Unterzeichnung in Kürze
Gefahr für das Vorhaben droht hier allerdings nicht: US-Präsident Biden hat bereits angekündigt, den erneuten Bann-Versuch noch diesen Mittwoch zu unterzeichnen. Seine Zustimmung ist notwendig, da der US-Präsident in den USA ein Veto-Recht hat. Ob der jüngste Versuch, die soziale Plattform zweifelsfrei von China loszulösen, heuer gelingt, bleibt aber abzuwarten. Die rechtliche Auseinandersetzung werde mit der Unterzeichnung wohl erst starten.
US-Präsident unterzeichnet das Gesetz
US-Präsident Joe Biden hat das vom Kongress beschlossene Gesetz unterzeichnet. In einer ersten Stellungnahme lag der Fokus allerdings auf den 95 Milliarden US-Dollar an Hilfen für das Ausland. Der mögliche Bann der in den USA sehr beliebten Plattform fand keine Erwähnung.

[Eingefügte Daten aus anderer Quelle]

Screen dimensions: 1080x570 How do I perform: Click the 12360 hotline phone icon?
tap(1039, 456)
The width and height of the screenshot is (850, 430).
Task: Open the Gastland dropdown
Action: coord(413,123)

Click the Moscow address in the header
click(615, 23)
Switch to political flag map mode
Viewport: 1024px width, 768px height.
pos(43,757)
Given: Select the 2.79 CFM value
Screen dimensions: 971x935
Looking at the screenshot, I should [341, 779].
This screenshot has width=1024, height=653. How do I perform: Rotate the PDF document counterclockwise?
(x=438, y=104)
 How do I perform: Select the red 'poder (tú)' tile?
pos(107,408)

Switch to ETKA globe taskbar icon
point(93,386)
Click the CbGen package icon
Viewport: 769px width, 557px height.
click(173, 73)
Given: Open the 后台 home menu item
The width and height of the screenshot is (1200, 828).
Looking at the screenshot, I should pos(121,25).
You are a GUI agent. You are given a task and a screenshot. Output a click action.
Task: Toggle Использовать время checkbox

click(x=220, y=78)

Doch auch wenn die Aufmerksamkeit im politischen Washington nun zuerst auf der lang erkämpften Unterstützung für die Verbündeten liegt, so ist mit der Unterzeichnung der H.R. 815 auch das Ultimatum an TikTok in Kraft getreten: Die Zeit für das soziale Netzwerk hat – zumindest in den USA – damit angefangen zu schlagen.